Dihydrotetrabenazine

Identifiers
- CAS Number: 3466-75-9;
- 3D model (JSmol): Interactive image;
- ChemSpider: 110379;
- PubChem CID: 123836;
- CompTox Dashboard (EPA): DTXSID90956148 ;

Properties
- Chemical formula: C_{19}H_{29}NO_{3}
- Molar mass: 319.445 g·mol^{−1}

= Dihydrotetrabenazine =

Dihydrotetrabenazine or DTBZ is an organic compound with the chemical formula C_{19}H_{29}NO_{3}. It is a close analog of tetrabenazine. DTBZ and its derivatives, when labeled with positron emitting isotopes such as carbon-11 and fluorine-18, are used as PET radioligands for examining VMAT2.

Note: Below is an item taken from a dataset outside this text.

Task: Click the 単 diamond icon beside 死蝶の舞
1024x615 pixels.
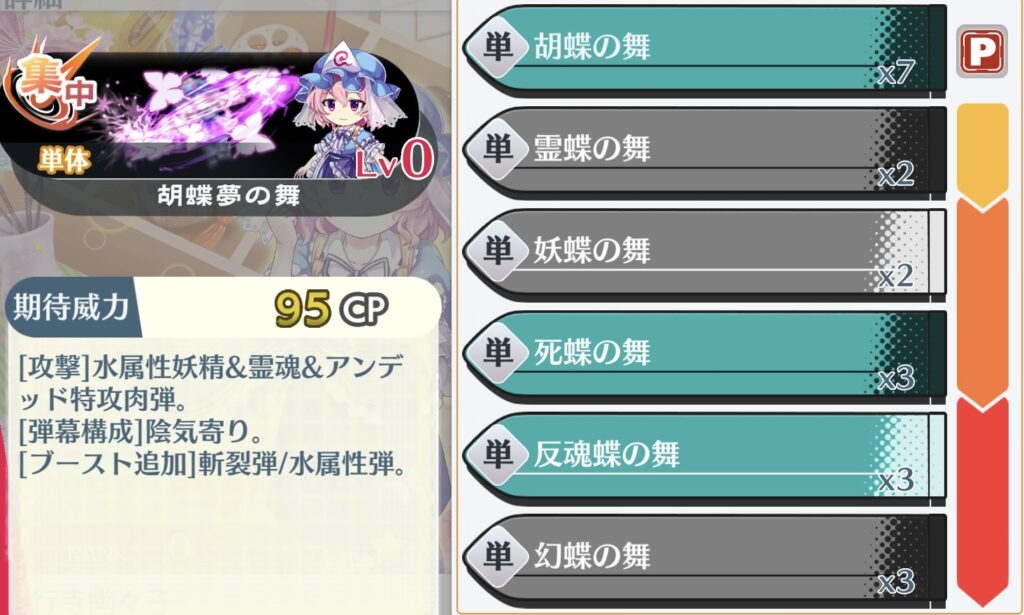Action: [x=498, y=353]
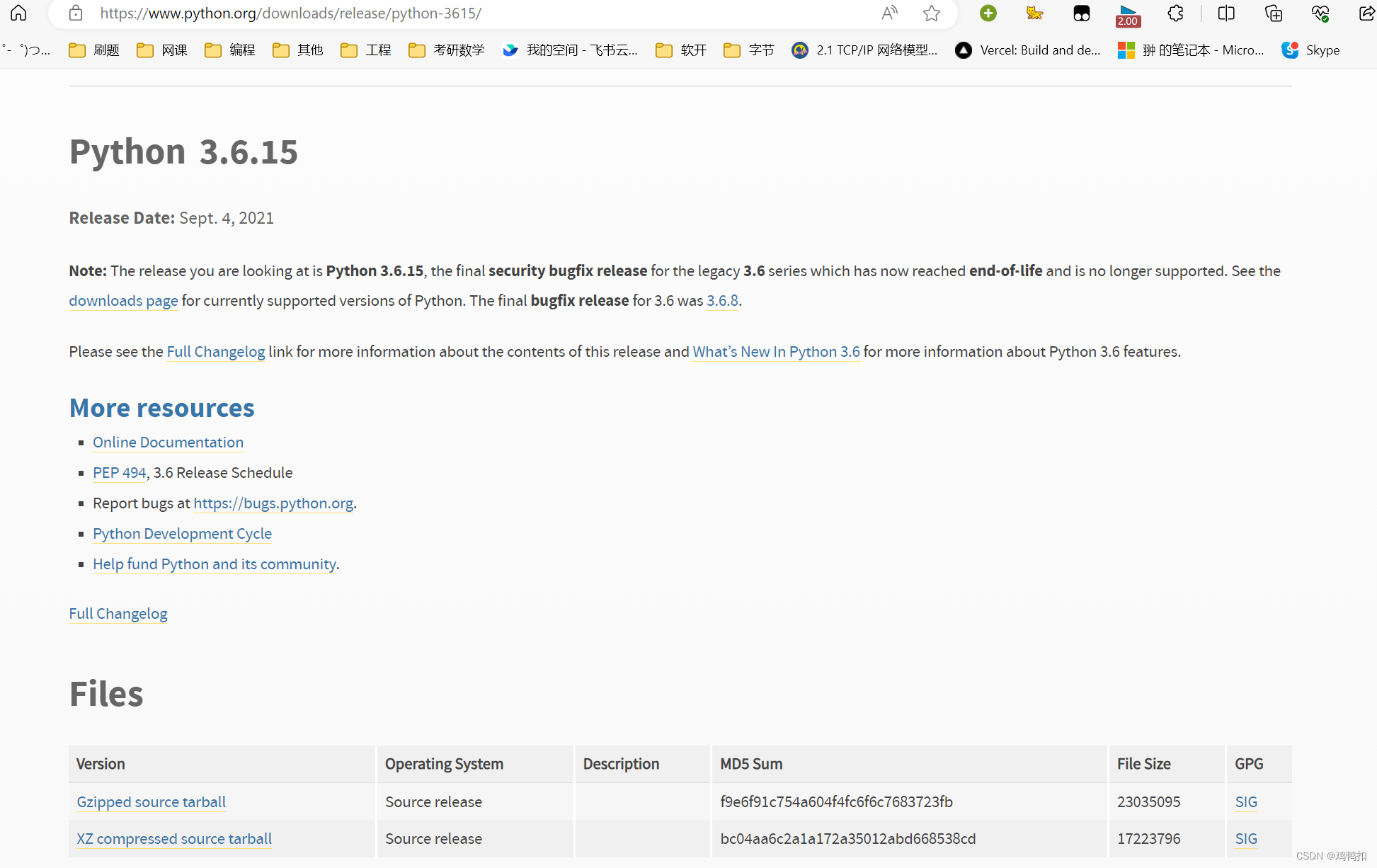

==Use in Positron Emission Tomography==

Carbon-11 labeled (+)DTBZ(right) and fluorine-18 labeled fluoropropylated (+)DTBZ(left)

Reconstructed data from PET scan of healthy human brain using [^{18}F]Fluoropropyl-DTBZ indicating VMAT2 distribution

 [^{11}C]DTBZ as a PET radioligand with affinity for VMAT2 was developed in the mid 1990s by David E. Kuhl and colleagues at the University of Michigan. There are two enantiomers of alpha-dihydrotetrabenazine, and the dextrorotary(or (+) isomer) has a high affinity of about 1 nanomolar K_{i} whereas the levorotary (or (-) isomer) has approximately 1000 fold lower affinity with a K_{i} of about 2 micromolar.

VMAT2 is a membrane bound protein and a biomarker for Parkinson's disease. Binding of DTBZ to VMAT2 in individuals with Parkinson's disease is significantly reduced. Moreover, the VMAT2 density as determined by [^{18}F]DTBZ has been shown to be well, inversely correlated with the severity of Parkinson's disease.

Avid Radiopharmaceuticals has sponsored clinical trials of [^{18}F]AV-133 (or [^{18}F]Fluoropropyl-(+)-DTBZ) to identify subjects with dopaminergic degeneration.